The records sit below this line. Repeat all of them exactly.

(Saved data entries)

___

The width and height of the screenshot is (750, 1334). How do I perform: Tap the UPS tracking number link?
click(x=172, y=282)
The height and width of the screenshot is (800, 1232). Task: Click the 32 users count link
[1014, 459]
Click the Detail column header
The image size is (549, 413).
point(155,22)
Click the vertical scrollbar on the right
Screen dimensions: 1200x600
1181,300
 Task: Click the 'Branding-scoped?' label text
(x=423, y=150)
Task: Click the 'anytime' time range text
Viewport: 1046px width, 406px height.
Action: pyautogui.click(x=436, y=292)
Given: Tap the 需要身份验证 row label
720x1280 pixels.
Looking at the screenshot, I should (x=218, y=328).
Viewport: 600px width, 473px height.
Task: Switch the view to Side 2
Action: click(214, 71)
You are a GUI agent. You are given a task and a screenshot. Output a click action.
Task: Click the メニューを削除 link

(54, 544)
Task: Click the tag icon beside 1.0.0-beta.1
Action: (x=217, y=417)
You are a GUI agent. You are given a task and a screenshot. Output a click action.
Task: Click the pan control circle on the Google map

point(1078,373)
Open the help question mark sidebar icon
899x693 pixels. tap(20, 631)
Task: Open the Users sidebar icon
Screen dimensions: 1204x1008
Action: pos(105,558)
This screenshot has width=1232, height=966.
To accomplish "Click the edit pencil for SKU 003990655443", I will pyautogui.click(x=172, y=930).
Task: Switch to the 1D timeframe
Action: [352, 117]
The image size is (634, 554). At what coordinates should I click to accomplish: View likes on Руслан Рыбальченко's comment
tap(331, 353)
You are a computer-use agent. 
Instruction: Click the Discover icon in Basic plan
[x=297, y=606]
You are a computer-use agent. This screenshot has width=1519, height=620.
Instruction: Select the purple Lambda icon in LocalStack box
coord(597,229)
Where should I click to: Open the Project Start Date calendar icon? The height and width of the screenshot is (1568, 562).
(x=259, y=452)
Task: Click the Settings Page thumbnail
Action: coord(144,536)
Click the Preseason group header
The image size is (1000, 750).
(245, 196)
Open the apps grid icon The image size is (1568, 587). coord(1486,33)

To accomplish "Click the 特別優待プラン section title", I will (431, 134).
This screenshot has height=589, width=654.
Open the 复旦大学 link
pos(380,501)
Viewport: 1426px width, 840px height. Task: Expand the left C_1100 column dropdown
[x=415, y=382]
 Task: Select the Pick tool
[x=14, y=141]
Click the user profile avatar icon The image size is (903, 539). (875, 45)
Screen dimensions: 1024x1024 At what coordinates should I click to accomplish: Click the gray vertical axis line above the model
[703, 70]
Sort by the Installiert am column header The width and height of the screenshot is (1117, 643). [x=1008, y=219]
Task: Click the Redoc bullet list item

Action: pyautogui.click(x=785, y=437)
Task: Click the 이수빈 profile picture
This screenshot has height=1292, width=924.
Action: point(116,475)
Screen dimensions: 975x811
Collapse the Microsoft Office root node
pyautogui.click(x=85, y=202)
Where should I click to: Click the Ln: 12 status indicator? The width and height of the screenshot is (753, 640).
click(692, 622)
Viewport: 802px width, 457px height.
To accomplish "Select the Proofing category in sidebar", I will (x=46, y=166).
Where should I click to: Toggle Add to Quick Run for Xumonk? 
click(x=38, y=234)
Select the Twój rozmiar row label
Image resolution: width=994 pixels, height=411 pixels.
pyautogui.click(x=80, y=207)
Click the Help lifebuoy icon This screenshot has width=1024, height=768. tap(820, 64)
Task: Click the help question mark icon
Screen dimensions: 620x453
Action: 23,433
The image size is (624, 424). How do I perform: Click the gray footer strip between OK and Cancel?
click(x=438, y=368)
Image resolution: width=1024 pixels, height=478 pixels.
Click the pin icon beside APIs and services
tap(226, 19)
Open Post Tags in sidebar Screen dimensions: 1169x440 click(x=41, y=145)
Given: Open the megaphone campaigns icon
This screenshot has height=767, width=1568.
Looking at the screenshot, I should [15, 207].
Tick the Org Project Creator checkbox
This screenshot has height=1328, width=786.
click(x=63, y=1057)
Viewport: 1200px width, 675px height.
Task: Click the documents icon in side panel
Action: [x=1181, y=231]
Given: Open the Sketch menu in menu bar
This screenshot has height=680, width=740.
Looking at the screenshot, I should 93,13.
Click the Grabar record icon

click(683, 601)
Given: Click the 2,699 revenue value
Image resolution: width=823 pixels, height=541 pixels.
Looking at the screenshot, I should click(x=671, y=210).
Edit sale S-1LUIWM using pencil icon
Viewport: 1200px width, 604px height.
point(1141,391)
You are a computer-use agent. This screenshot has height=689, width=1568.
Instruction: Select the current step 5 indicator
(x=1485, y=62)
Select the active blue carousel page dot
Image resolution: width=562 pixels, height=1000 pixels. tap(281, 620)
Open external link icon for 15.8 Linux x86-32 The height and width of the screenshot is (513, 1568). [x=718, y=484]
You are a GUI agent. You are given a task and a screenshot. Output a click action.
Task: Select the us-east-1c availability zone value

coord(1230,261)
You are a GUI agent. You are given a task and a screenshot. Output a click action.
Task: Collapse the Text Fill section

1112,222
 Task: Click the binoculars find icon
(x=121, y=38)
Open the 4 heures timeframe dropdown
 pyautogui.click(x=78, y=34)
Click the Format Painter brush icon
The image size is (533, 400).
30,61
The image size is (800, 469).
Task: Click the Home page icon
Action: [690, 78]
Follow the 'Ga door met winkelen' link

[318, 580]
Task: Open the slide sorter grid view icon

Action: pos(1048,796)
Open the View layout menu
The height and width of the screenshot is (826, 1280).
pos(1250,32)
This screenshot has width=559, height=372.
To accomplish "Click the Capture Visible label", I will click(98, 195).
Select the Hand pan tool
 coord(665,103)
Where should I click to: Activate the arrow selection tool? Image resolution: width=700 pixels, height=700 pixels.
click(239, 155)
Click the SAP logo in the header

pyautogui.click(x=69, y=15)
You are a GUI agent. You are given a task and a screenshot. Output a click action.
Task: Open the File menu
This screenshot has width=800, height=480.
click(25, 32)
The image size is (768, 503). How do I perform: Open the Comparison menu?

___

Exercise answer:
The width and height of the screenshot is (750, 1334). How do I perform: Tap the UPS tracking number link?
click(x=172, y=282)
The height and width of the screenshot is (800, 1232). Task: Click the 32 users count link
[1014, 459]
Click the Detail column header
The image size is (549, 413).
point(155,22)
Click the vertical scrollbar on the right
Screen dimensions: 1200x600
1181,300
 Task: Click the 'Branding-scoped?' label text
(x=423, y=150)
Task: Click the 'anytime' time range text
Viewport: 1046px width, 406px height.
Action: pyautogui.click(x=436, y=292)
Given: Tap the 需要身份验证 row label
720x1280 pixels.
Looking at the screenshot, I should (x=218, y=328).
Viewport: 600px width, 473px height.
Task: Switch the view to Side 2
Action: click(214, 71)
You are a GUI agent. You are given a task and a screenshot. Output a click action.
Task: Click the メニューを削除 link

(54, 544)
Task: Click the tag icon beside 1.0.0-beta.1
Action: (x=217, y=417)
You are a GUI agent. You are given a task and a screenshot. Output a click action.
Task: Click the pan control circle on the Google map

point(1078,373)
Open the help question mark sidebar icon
899x693 pixels. tap(20, 631)
Task: Open the Users sidebar icon
Screen dimensions: 1204x1008
Action: pos(105,558)
This screenshot has width=1232, height=966.
To accomplish "Click the edit pencil for SKU 003990655443", I will pyautogui.click(x=172, y=930).
Task: Switch to the 1D timeframe
Action: [352, 117]
The image size is (634, 554). At what coordinates should I click to accomplish: View likes on Руслан Рыбальченко's comment
tap(331, 353)
You are a computer-use agent. 
Instruction: Click the Discover icon in Basic plan
[x=297, y=606]
You are a computer-use agent. This screenshot has width=1519, height=620.
Instruction: Select the purple Lambda icon in LocalStack box
coord(597,229)
Where should I click to: Open the Project Start Date calendar icon? The height and width of the screenshot is (1568, 562).
(x=259, y=452)
Task: Click the Settings Page thumbnail
Action: coord(144,536)
Click the Preseason group header
The image size is (1000, 750).
(245, 196)
Open the apps grid icon The image size is (1568, 587). coord(1486,33)

To accomplish "Click the 特別優待プラン section title", I will (431, 134).
This screenshot has height=589, width=654.
Open the 复旦大学 link
pos(380,501)
Viewport: 1426px width, 840px height. Task: Expand the left C_1100 column dropdown
[x=415, y=382]
 Task: Select the Pick tool
[x=14, y=141]
Click the user profile avatar icon The image size is (903, 539). (875, 45)
Screen dimensions: 1024x1024 At what coordinates should I click to accomplish: Click the gray vertical axis line above the model
[703, 70]
Sort by the Installiert am column header The width and height of the screenshot is (1117, 643). [x=1008, y=219]
Task: Click the Redoc bullet list item

Action: pyautogui.click(x=785, y=437)
Task: Click the 이수빈 profile picture
This screenshot has height=1292, width=924.
Action: point(116,475)
Screen dimensions: 975x811
Collapse the Microsoft Office root node
pyautogui.click(x=85, y=202)
Where should I click to: Click the Ln: 12 status indicator? The width and height of the screenshot is (753, 640).
click(692, 622)
Viewport: 802px width, 457px height.
To accomplish "Select the Proofing category in sidebar", I will (x=46, y=166).
Where should I click to: Toggle Add to Quick Run for Xumonk? 
click(x=38, y=234)
Select the Twój rozmiar row label
Image resolution: width=994 pixels, height=411 pixels.
pyautogui.click(x=80, y=207)
Click the Help lifebuoy icon This screenshot has width=1024, height=768. tap(820, 64)
Task: Click the help question mark icon
Screen dimensions: 620x453
Action: 23,433
The image size is (624, 424). How do I perform: Click the gray footer strip between OK and Cancel?
click(x=438, y=368)
Image resolution: width=1024 pixels, height=478 pixels.
Click the pin icon beside APIs and services
tap(226, 19)
Open Post Tags in sidebar Screen dimensions: 1169x440 click(x=41, y=145)
Given: Open the megaphone campaigns icon
This screenshot has height=767, width=1568.
Looking at the screenshot, I should [15, 207].
Tick the Org Project Creator checkbox
This screenshot has height=1328, width=786.
click(x=63, y=1057)
Viewport: 1200px width, 675px height.
Task: Click the documents icon in side panel
Action: [x=1181, y=231]
Given: Open the Sketch menu in menu bar
This screenshot has height=680, width=740.
Looking at the screenshot, I should 93,13.
Click the Grabar record icon

click(683, 601)
Given: Click the 2,699 revenue value
Image resolution: width=823 pixels, height=541 pixels.
Looking at the screenshot, I should click(x=671, y=210).
Edit sale S-1LUIWM using pencil icon
Viewport: 1200px width, 604px height.
point(1141,391)
You are a computer-use agent. This screenshot has height=689, width=1568.
Instruction: Select the current step 5 indicator
(x=1485, y=62)
Select the active blue carousel page dot
Image resolution: width=562 pixels, height=1000 pixels. tap(281, 620)
Open external link icon for 15.8 Linux x86-32 The height and width of the screenshot is (513, 1568). [x=718, y=484]
You are a GUI agent. You are given a task and a screenshot. Output a click action.
Task: Select the us-east-1c availability zone value

coord(1230,261)
You are a GUI agent. You are given a task and a screenshot. Output a click action.
Task: Collapse the Text Fill section

1112,222
 Task: Click the binoculars find icon
(x=121, y=38)
Open the 4 heures timeframe dropdown
 pyautogui.click(x=78, y=34)
Click the Format Painter brush icon
The image size is (533, 400).
30,61
The image size is (800, 469).
Task: Click the Home page icon
Action: [690, 78]
Follow the 'Ga door met winkelen' link

[318, 580]
Task: Open the slide sorter grid view icon

Action: pos(1048,796)
Open the View layout menu
The height and width of the screenshot is (826, 1280).
pos(1250,32)
This screenshot has width=559, height=372.
To accomplish "Click the Capture Visible label", I will click(98, 195).
Select the Hand pan tool
 coord(665,103)
Where should I click to: Activate the arrow selection tool? Image resolution: width=700 pixels, height=700 pixels.
click(239, 155)
Click the SAP logo in the header

pyautogui.click(x=69, y=15)
You are a GUI agent. You are given a task and a screenshot. Output a click action.
Task: Open the File menu
This screenshot has width=800, height=480.
click(25, 32)
The image size is (768, 503). How do I perform: Open the Comparison menu?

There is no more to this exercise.